Cela mène à trois « zones » de formation distinctes, qui aident les ingénieurs à décider de la marche à suivre :

  1. Limité par le calcul (Compute-Bound) : Vous avez beaucoup de données fraîches mais pas assez de puissance de calcul. Ici, vous devez simplement continuer l'entraînement sur des données fraîches.
  2. Limité par les données (Data-Bound) : Vous avez épuisé vos données fraîches. Ici, vous pouvez consacrer plus de puissance de calcul à la répétition ou au paraphrasage, mais vous devez être prudent car les rendements chutent rapidement.
  3. Limité par le modèle (Model-Bound) : Vous avez utilisé toutes les données possibles et l'ordinateur est au maximum. Le seul moyen de devenir plus intelligent maintenant est de construire un cerveau plus grand (un modèle plus large).

Une des conclusions les plus pratiques concerne le nombre de fois pour lire un livre. Une règle empirique populaire par le passé était de lire un jeu de données 4 fois (4 époques). Les auteurs ont trouvé que ce n'est une bonne idée que pour des modèles de taille moyenne avec une quantité spécifique de données. Si vous avez un modèle énorme ou un jeu de données massif, lire 4 fois est une perte de temps et d'argent ; vous devriez arrêter bien plus tôt. Inversement, pour des modèles très petits avec très peu de données, vous pourriez avoir besoin de lire beaucoup plus de fois.

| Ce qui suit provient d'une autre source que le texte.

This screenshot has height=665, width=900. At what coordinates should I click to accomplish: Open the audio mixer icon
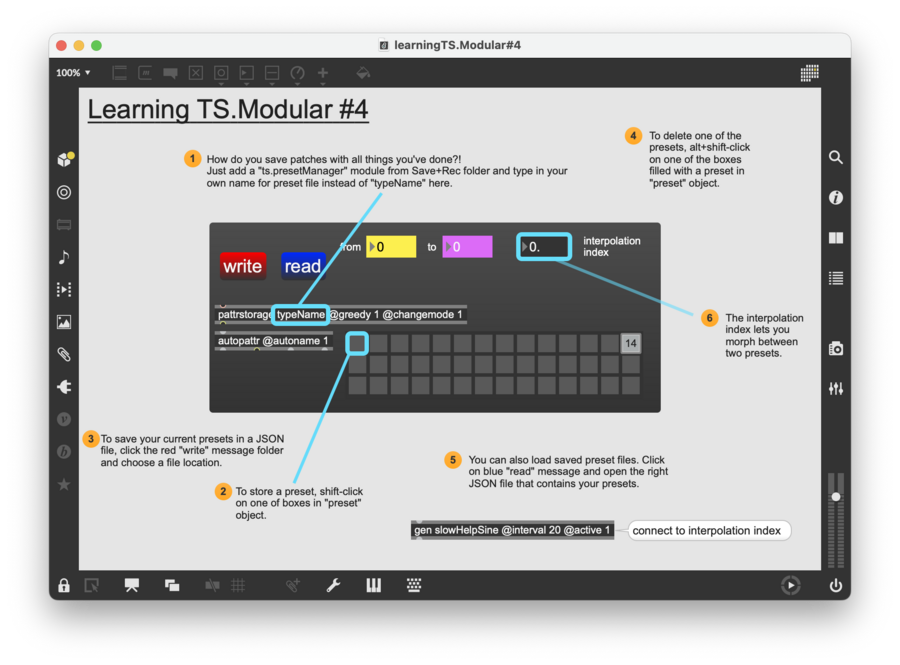836,388
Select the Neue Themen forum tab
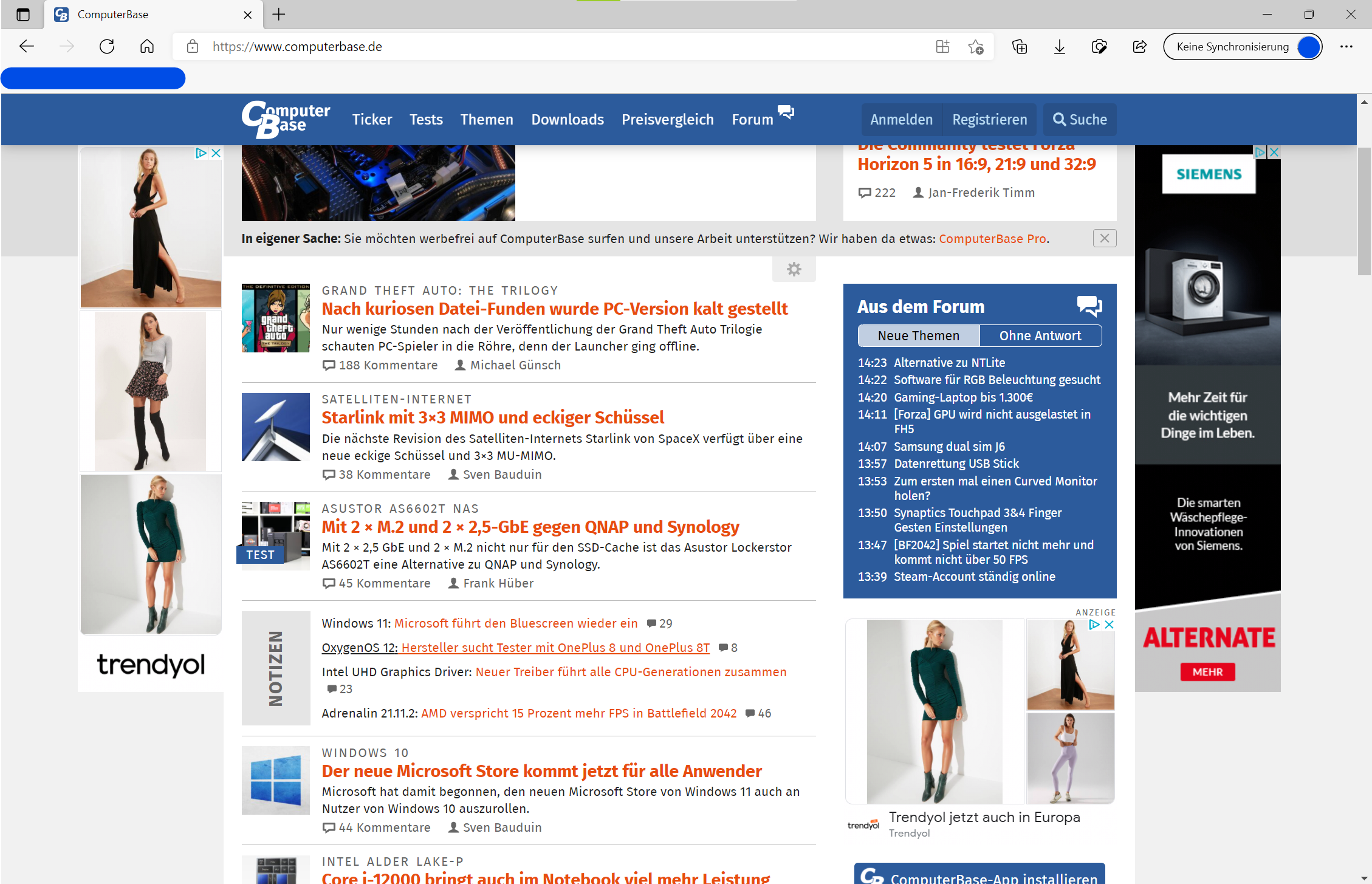Image resolution: width=1372 pixels, height=884 pixels. [918, 335]
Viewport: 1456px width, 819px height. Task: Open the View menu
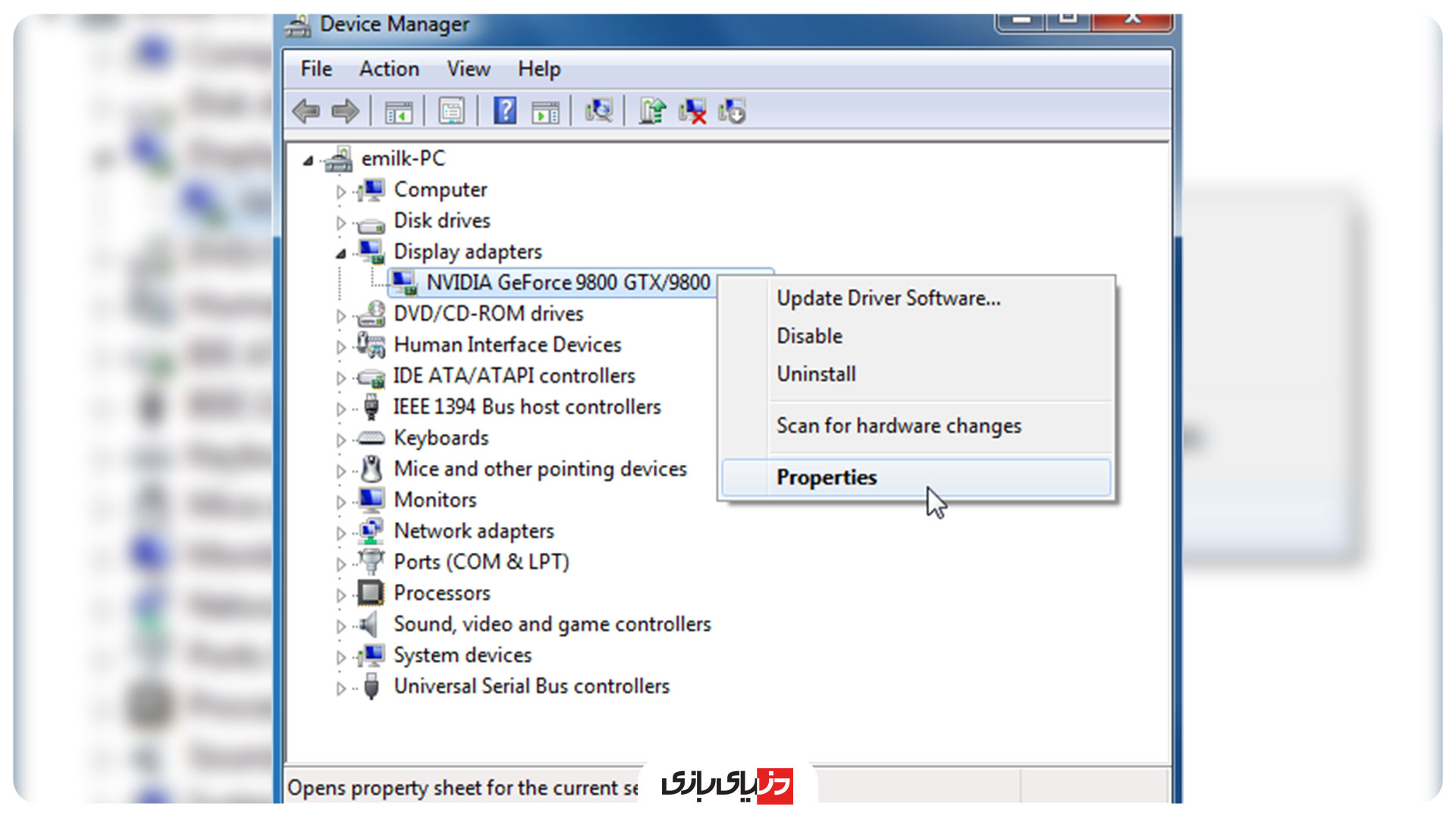(468, 69)
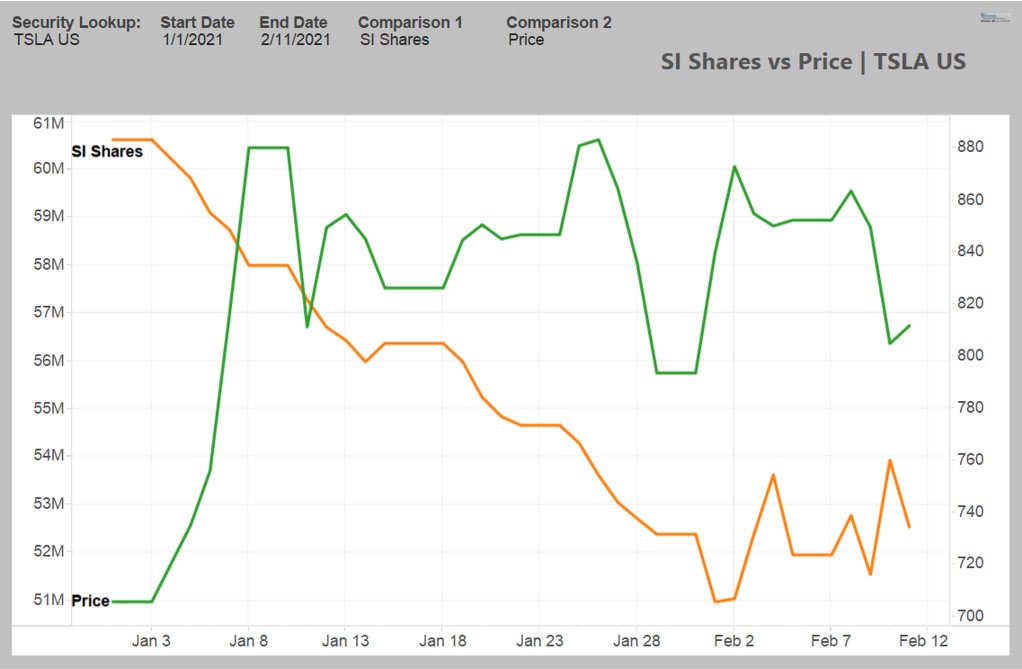Click the Price line label on chart
The width and height of the screenshot is (1022, 669).
click(90, 601)
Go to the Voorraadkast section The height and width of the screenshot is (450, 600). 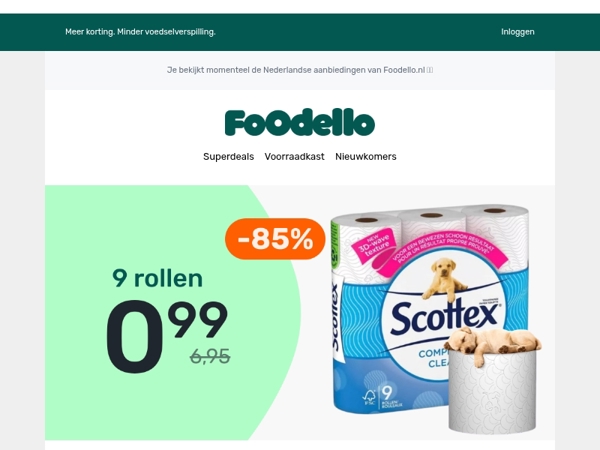[294, 157]
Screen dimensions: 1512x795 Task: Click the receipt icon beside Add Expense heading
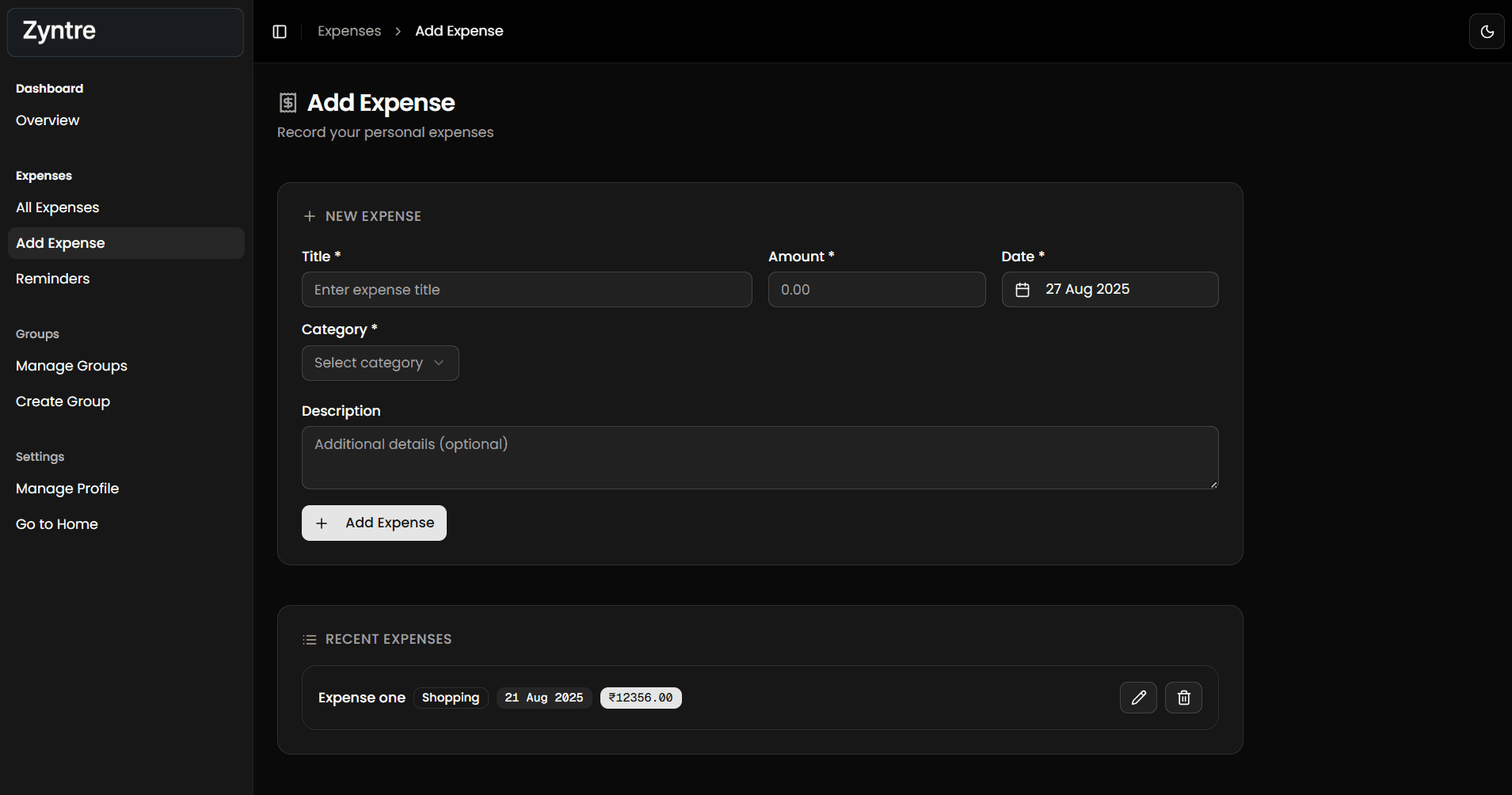(x=288, y=103)
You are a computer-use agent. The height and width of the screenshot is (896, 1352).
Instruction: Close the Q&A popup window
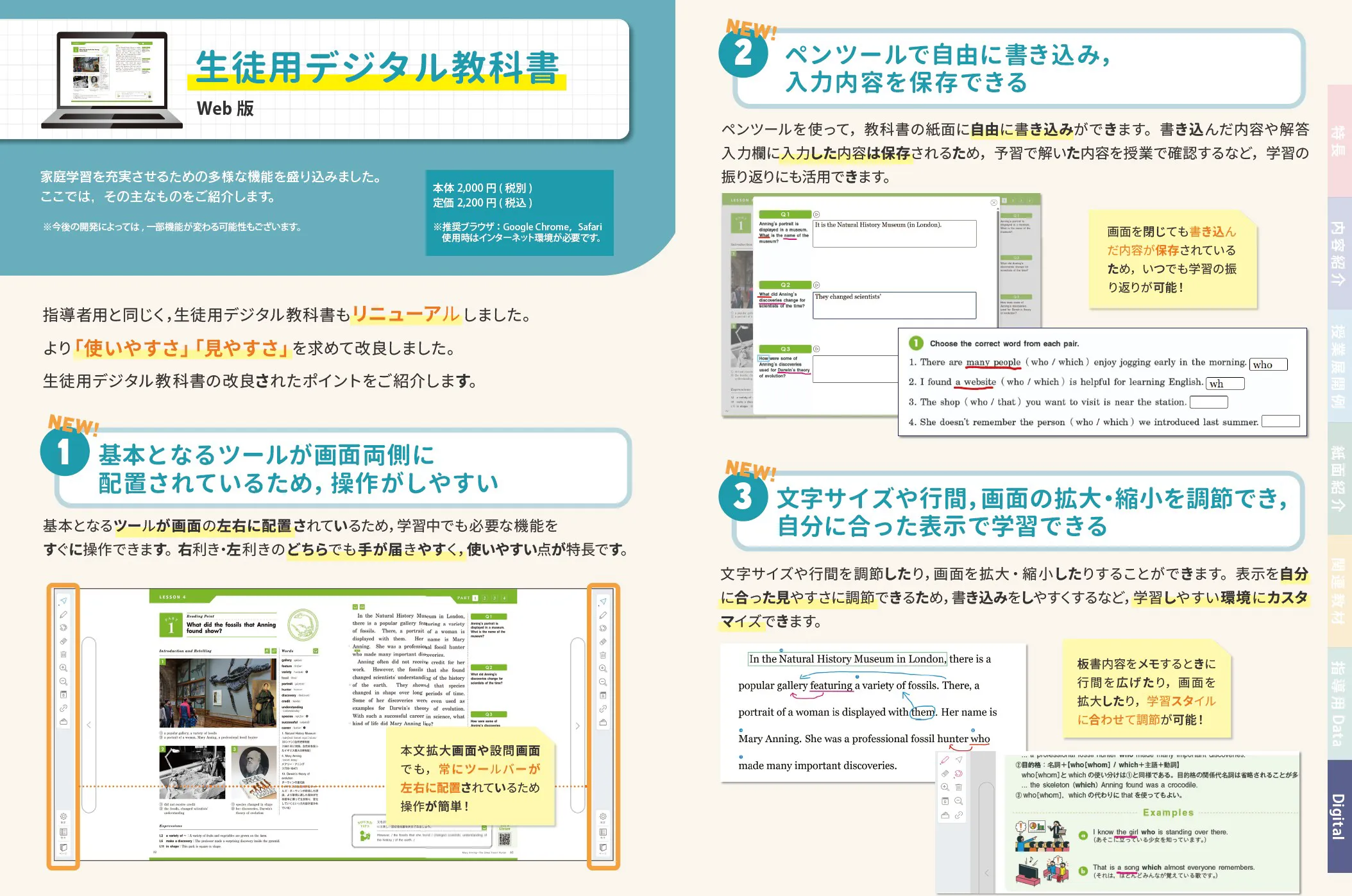tap(993, 203)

Ils ont également comparé les deux stratégies côte à côte. Ils ont trouvé un « point de bascule ». Si votre modèle est petit (moins de 600 millions) et que vous n'avez pas beaucoup de données, le paraphrasage est le vainqueur. Mais dès que votre modèle devient plus grand (plus de 7 milliards) ou que vous avez un énorme jeu de données, la répétition devient le meilleur choix, et le paraphrasage devient en fait inefficace.

En bref, cet article nous dit que l'ère du « achetez simplement plus de données » est terminée. Nous entrons dans une nouvelle ère où nous devons être intelligents dans la façon dont nous utilisons les données dont nous disposons. Nous ne pouvons pas simplement jeter plus de puissance de calcul sur le problème et espérer que cela fonctionne ; nous devons savoir exactement quand arrêter de répéter, quand essayer de réécrire, et quand admettre que nous avons besoin d'un cerveau plus grand. Les auteurs suggèrent que pour la plupart des situations pratiques, l'ancienne règle « Chinchilla » (qui supposait que les données étaient infinies) n'est plus le meilleur guide. Au lieu de cela, nous devons équilibrer soigneusement notre puissance de calcul, la taille de notre modèle et notre budget de données, en utilisant ces nouvelles règles pour éviter de perdre du temps sur des astuces qui ne fonctionnent pas.

Les chercheurs sont très confiants dans leurs conclusions car ils les ont testées à travers de nombreuses tailles de modèles et quantités de données différentes, et les mathématiques ont tenu bon. Ils ont même vérifié si les modèles entraînés avec ces astuces étaient réellement meilleurs dans des tâches réelles (comme répondre à des questions ou résoudre des problèmes mathématiques), et oui, ils l'étaient. Plus la « perte » (une mesure de la confusion du robot) est faible, mieux le robot performe.

Alors, la prochaine fois que vous entendrez parler d'un nouveau modèle d'IA, souvenez-vous : ce n'est pas seulement sur la quantité de ce qu'il a lu, mais sur la façon dont il l'a lu. Et si c'est vous qui entraînez l'IA, ne vous contentez pas d'appuyer sur « repeat » sur la même playlist ; parfois, vous avez besoin d'un remix, et parfois, vous avez juste besoin de vous fabriquer un cerveau plus grand.